Ninth person pleads guilty in tax scam

A Clinton real estate agent on Wednesday became the ninth person to plead guilty in the District’s largest-ever public corruption scandal.

Alethia Grooms, 52, a close friend of alleged mastermind and D.C. tax office manager Harriette Walters, admitted to accepting about $650,000 for her role in the scheme to embezzle nearly $50 million from the city’s coffers.

Grooms is likely to face less than four years in prison, federal prosecutors said. She is believed to have joined the conspiracy in its infant stages, authorities said.

Grooms and Walters met in the 1980s as students at the University of the District of Columbia and began frequenting “Vegas nights” at local firehouses.

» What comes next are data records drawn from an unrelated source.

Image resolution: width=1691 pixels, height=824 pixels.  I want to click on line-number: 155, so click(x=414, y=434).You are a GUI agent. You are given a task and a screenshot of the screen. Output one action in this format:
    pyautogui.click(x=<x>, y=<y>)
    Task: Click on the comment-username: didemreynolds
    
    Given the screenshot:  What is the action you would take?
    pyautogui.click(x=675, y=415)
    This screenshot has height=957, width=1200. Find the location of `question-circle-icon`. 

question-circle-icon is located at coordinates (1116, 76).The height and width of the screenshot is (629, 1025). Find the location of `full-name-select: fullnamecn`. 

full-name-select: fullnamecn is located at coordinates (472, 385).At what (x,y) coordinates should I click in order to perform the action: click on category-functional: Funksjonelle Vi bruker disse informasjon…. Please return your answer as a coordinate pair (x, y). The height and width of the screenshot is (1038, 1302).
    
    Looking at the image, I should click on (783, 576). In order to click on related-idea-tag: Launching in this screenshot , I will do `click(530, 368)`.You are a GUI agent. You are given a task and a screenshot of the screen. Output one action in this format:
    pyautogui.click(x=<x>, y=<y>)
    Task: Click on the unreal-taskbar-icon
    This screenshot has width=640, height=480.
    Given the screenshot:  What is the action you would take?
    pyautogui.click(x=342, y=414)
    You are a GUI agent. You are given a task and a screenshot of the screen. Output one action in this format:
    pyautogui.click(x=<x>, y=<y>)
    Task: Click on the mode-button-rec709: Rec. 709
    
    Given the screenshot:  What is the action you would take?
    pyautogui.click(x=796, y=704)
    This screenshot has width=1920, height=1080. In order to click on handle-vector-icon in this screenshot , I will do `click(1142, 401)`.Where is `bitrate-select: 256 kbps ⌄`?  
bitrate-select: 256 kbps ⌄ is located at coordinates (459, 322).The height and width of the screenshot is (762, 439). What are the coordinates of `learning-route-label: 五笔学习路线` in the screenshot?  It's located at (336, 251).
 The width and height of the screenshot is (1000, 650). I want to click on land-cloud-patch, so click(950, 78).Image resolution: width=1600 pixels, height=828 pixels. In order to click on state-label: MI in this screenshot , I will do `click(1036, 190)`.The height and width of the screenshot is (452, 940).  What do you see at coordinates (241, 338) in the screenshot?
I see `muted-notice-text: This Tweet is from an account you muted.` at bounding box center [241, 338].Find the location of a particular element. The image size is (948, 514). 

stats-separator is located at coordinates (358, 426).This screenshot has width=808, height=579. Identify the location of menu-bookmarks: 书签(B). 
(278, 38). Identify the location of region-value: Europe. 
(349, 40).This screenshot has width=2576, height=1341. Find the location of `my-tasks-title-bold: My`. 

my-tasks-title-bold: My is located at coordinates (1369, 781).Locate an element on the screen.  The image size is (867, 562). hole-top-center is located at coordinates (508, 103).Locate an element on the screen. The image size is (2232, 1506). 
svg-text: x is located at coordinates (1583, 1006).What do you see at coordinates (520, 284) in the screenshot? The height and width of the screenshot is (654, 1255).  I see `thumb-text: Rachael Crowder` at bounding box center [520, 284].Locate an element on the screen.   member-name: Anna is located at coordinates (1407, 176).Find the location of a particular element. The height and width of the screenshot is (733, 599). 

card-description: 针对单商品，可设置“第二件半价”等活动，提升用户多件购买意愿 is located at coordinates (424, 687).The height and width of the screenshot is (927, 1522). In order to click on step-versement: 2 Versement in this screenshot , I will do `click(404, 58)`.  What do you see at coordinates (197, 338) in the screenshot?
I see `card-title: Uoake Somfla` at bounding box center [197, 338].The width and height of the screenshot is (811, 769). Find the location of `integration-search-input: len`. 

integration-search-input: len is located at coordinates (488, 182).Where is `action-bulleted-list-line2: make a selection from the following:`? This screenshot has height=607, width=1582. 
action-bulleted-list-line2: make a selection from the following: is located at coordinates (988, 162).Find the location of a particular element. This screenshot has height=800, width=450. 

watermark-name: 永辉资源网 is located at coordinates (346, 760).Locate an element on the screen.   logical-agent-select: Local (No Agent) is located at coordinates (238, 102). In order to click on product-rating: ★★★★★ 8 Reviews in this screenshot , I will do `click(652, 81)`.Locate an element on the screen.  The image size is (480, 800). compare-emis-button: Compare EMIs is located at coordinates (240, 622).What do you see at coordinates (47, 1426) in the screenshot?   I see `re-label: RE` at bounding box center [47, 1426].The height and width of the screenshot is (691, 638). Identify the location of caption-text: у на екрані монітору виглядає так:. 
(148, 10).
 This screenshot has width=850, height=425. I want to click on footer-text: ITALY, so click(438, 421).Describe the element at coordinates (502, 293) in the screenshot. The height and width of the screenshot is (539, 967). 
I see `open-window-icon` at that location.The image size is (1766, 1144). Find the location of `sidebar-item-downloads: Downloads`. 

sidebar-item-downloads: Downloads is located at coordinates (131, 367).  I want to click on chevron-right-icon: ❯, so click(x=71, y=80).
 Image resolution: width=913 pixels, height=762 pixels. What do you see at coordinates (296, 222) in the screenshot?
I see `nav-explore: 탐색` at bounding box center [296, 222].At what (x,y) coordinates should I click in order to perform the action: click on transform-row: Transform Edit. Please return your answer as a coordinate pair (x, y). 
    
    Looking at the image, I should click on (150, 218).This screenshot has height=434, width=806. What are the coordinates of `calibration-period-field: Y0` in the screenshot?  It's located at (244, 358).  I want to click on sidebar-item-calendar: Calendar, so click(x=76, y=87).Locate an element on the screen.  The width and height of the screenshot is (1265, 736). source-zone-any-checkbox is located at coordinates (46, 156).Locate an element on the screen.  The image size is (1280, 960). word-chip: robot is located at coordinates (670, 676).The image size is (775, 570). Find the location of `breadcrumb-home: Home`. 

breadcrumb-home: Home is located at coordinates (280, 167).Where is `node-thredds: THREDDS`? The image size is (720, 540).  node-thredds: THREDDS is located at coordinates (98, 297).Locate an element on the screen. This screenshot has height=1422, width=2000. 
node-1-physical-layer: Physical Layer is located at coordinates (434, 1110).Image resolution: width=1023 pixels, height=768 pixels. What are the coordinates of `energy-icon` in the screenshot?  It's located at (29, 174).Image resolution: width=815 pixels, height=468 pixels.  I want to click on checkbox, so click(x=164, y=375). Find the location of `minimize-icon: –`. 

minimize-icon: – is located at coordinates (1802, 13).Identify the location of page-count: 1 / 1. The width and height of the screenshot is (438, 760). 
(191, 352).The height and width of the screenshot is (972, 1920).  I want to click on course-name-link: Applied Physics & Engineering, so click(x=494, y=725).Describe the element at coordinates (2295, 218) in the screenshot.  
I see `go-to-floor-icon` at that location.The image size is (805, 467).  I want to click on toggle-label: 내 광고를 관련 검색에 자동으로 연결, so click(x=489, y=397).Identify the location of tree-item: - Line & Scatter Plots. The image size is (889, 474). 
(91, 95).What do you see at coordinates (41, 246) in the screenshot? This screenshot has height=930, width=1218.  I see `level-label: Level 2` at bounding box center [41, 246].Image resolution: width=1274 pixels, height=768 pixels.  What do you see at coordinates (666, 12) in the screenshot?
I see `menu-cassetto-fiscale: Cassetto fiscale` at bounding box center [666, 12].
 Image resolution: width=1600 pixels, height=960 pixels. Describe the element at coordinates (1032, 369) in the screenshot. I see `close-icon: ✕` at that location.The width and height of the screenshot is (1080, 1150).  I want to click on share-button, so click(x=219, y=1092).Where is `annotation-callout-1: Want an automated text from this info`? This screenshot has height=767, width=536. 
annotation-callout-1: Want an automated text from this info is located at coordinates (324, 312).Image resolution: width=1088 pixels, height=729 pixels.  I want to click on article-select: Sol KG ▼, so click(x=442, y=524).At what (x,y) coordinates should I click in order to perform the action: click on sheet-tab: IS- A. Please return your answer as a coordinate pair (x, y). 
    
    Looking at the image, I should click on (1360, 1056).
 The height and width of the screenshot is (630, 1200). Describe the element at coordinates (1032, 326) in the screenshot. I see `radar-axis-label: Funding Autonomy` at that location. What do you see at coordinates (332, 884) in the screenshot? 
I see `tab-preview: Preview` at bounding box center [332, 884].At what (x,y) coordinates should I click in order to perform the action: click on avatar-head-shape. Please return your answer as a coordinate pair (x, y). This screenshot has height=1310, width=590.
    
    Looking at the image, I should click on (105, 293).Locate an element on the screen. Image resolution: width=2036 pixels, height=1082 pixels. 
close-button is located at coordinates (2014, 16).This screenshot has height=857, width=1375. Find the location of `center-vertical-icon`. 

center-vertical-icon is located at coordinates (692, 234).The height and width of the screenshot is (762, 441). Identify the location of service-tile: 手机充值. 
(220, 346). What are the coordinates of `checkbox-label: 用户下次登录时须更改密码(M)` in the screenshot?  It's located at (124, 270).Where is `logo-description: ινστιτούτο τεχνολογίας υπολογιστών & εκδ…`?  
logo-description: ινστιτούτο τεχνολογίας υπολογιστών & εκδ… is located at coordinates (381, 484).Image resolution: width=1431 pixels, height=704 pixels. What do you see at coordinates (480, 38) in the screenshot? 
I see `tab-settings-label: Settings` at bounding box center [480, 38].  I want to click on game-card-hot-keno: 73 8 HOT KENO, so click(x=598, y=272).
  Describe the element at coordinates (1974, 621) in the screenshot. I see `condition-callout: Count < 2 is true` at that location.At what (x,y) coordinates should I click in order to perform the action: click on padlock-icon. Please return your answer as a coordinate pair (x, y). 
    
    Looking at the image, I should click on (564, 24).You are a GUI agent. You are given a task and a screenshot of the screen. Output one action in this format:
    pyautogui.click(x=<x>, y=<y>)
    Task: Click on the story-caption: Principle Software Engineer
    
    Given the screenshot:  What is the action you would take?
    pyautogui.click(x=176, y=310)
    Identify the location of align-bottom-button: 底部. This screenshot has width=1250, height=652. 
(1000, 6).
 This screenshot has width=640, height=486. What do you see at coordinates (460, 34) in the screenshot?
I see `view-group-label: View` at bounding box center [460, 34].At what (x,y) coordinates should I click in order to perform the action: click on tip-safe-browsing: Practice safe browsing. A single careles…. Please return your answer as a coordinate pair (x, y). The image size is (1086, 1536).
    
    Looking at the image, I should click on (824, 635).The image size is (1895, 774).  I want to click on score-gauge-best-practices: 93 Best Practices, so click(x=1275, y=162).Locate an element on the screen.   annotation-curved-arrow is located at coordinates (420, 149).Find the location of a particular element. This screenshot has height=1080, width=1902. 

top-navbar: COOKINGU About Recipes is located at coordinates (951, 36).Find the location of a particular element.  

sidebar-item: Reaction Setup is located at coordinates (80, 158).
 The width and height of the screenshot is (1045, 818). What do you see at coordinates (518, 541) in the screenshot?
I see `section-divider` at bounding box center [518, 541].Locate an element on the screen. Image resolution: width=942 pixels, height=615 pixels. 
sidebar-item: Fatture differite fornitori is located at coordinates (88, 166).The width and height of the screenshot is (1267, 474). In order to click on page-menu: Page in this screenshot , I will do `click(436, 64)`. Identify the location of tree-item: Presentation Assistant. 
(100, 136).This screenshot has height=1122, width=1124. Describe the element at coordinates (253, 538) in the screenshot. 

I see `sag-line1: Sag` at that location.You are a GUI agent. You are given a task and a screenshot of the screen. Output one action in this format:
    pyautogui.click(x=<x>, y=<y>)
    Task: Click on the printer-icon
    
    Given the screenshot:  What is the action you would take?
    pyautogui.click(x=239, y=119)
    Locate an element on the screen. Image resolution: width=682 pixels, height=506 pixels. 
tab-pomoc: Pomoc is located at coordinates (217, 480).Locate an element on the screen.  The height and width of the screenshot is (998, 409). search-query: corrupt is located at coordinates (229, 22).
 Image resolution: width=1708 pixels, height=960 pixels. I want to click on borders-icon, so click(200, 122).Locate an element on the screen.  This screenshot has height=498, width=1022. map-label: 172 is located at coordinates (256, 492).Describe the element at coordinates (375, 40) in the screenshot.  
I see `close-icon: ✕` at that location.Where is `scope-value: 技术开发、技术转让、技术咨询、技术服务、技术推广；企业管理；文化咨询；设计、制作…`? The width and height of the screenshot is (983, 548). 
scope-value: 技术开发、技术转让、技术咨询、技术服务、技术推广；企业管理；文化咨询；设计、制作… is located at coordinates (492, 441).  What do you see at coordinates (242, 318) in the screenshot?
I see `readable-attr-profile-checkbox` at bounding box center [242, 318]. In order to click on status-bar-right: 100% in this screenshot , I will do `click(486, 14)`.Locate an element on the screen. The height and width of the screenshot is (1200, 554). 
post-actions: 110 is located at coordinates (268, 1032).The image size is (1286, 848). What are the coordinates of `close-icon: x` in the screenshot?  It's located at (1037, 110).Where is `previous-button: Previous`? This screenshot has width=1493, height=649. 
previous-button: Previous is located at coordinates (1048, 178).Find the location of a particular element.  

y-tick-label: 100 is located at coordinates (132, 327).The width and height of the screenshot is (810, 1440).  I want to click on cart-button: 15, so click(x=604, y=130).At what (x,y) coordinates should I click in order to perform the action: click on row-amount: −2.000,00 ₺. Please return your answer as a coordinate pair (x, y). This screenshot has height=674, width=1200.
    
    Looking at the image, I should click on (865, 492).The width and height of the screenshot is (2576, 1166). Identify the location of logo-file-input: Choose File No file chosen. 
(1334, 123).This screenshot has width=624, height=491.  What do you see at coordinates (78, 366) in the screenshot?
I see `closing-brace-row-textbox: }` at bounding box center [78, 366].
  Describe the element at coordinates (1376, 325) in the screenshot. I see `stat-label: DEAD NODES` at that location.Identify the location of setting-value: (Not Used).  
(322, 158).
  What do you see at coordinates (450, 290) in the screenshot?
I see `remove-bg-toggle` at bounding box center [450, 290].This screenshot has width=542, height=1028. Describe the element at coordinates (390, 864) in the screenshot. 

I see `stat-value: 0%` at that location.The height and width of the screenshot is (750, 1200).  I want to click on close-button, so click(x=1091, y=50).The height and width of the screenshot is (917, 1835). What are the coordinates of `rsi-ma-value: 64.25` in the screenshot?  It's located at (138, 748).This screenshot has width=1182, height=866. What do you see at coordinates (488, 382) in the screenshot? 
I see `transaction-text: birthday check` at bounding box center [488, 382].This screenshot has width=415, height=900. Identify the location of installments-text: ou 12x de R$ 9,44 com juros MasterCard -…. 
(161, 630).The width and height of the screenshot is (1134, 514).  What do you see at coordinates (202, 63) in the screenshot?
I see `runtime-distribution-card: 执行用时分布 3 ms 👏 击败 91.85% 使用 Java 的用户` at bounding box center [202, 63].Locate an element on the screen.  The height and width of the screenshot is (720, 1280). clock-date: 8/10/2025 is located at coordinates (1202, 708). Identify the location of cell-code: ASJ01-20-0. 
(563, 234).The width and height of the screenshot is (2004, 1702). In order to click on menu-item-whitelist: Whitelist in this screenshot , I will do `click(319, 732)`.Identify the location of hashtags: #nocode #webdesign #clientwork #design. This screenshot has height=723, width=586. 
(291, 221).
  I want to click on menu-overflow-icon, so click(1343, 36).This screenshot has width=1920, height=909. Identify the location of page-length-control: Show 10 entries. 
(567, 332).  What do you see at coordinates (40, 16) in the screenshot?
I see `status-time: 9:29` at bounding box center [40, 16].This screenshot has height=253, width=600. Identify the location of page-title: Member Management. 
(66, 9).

According to authorities, around 1989, Walters told Grooms that she was able to obtain fraudulent D.C. property tax refund checks and asked whether Grooms knew anyone who could cash them.

Over nearly two decades, Grooms helped launder hundreds of thousands of dollars in fraudulent checks through dummy corporations, documents said.

When the scheme began unraveling last summer, authorities said, Walters called Grooms in tears, and they agreed for Grooms to use her graphic design business to create bogus documents.

Grooms on Wednesday also admitted to helping two tax office employees commit mortgage fraud. Grooms lied on federal housing applications and created bogus income statements to help the women obtain favorable loans from the Department of Housing and Urban Development.